:: Dataset content ::

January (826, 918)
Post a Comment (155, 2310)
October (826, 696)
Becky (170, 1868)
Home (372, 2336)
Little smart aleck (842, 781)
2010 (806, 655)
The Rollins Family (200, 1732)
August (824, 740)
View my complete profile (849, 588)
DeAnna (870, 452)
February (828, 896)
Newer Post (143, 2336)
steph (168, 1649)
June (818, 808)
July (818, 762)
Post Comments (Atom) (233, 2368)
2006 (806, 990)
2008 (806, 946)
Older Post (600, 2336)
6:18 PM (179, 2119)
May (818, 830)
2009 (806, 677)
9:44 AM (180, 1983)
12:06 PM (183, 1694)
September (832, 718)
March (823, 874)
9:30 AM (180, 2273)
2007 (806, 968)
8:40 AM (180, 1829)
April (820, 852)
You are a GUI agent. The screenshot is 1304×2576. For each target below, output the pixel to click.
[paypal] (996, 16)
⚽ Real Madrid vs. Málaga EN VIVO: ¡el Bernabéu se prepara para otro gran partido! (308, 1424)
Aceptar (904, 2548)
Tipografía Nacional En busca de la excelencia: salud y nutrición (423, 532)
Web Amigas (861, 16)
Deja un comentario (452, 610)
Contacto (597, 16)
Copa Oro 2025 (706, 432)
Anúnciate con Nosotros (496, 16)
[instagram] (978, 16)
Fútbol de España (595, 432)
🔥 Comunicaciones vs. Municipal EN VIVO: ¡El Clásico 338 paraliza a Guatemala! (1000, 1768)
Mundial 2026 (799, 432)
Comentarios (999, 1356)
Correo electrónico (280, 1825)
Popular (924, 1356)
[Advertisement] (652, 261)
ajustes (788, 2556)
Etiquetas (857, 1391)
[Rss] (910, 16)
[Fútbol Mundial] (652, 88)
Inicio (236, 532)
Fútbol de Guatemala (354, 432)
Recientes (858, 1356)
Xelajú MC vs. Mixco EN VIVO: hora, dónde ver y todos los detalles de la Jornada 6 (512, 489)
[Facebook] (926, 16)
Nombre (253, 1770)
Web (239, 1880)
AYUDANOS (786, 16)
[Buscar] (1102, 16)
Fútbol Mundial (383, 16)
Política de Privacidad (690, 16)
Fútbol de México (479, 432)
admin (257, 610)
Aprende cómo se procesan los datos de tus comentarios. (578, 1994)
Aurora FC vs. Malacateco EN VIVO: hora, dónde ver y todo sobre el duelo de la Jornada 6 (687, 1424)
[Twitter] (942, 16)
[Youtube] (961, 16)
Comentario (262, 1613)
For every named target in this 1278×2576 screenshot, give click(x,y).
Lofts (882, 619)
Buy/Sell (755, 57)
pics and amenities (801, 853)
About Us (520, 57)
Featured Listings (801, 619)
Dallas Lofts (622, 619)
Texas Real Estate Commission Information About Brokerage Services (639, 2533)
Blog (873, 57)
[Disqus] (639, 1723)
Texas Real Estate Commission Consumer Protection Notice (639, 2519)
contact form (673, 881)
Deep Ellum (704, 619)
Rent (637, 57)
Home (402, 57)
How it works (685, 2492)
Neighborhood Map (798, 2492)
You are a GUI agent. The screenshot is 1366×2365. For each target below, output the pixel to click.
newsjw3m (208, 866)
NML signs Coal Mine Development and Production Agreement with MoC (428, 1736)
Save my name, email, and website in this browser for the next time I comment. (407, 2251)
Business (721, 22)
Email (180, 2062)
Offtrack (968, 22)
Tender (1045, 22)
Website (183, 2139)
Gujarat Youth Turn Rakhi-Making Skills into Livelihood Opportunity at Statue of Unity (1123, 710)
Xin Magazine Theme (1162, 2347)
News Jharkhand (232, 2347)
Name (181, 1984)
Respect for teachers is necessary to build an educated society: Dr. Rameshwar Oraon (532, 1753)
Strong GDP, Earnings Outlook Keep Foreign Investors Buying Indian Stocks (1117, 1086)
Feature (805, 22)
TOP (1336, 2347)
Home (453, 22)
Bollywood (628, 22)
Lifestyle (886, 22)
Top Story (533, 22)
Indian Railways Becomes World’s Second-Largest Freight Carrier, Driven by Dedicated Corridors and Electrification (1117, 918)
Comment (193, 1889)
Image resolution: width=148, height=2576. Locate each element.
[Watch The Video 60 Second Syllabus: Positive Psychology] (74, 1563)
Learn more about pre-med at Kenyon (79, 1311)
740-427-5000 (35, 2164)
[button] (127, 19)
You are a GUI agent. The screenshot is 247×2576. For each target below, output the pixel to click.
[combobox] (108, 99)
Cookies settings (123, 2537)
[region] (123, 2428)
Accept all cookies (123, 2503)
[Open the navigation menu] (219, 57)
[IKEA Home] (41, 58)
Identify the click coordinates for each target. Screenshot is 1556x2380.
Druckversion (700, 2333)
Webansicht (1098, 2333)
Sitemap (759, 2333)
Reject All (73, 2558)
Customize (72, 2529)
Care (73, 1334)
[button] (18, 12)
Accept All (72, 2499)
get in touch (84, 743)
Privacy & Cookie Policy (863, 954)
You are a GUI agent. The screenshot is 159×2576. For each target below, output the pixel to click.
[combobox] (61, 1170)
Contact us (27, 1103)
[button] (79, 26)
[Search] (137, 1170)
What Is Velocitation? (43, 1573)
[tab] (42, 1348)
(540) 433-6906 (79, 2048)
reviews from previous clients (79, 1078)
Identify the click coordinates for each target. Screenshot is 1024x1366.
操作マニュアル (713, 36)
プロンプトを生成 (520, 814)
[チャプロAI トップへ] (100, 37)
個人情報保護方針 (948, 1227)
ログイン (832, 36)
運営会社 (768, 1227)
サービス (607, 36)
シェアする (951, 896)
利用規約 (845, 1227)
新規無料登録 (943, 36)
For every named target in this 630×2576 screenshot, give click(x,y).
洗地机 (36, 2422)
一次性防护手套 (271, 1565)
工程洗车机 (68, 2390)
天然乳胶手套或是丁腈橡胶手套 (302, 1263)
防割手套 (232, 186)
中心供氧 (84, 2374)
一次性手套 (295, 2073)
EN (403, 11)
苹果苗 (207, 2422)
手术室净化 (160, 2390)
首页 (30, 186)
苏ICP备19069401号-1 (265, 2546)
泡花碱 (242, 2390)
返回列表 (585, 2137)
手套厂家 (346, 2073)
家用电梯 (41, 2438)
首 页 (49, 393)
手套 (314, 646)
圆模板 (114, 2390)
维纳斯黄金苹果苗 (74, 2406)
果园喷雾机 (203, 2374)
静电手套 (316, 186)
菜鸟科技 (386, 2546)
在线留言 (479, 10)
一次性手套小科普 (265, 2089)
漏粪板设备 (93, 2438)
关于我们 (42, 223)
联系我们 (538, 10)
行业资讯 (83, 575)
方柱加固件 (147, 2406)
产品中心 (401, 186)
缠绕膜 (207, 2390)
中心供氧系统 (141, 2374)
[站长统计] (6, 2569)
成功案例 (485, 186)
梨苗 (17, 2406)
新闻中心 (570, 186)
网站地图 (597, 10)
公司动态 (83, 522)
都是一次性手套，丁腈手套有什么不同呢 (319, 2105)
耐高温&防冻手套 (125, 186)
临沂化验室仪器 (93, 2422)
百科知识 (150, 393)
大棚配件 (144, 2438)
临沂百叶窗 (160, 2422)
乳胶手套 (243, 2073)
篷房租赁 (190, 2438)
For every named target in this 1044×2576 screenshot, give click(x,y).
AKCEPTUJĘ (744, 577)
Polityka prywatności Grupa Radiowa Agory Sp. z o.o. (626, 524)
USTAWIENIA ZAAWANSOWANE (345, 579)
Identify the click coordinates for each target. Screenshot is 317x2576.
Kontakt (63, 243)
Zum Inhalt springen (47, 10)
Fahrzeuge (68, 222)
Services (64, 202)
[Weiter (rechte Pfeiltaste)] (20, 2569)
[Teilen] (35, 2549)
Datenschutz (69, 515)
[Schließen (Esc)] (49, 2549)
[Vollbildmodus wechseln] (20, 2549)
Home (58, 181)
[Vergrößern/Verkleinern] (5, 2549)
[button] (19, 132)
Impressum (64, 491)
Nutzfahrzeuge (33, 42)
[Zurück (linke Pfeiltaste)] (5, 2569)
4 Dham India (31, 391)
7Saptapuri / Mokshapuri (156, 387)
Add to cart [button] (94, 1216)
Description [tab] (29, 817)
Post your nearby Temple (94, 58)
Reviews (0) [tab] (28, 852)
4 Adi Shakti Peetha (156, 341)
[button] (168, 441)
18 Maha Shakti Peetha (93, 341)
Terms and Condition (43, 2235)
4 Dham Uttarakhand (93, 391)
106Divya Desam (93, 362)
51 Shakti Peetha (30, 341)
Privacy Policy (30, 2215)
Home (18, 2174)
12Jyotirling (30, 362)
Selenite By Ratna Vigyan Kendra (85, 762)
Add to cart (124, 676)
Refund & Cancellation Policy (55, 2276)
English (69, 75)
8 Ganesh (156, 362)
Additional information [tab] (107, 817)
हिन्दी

:::

- Aim of the task -
Exactly as written, please reproduce the lines from the first line of the data to the line containing "Post Comments (Atom) (233, 2368)", inclusive, and nothing else.

- Final answer -
January (826, 918)
Post a Comment (155, 2310)
October (826, 696)
Becky (170, 1868)
Home (372, 2336)
Little smart aleck (842, 781)
2010 (806, 655)
The Rollins Family (200, 1732)
August (824, 740)
View my complete profile (849, 588)
DeAnna (870, 452)
February (828, 896)
Newer Post (143, 2336)
steph (168, 1649)
June (818, 808)
July (818, 762)
Post Comments (Atom) (233, 2368)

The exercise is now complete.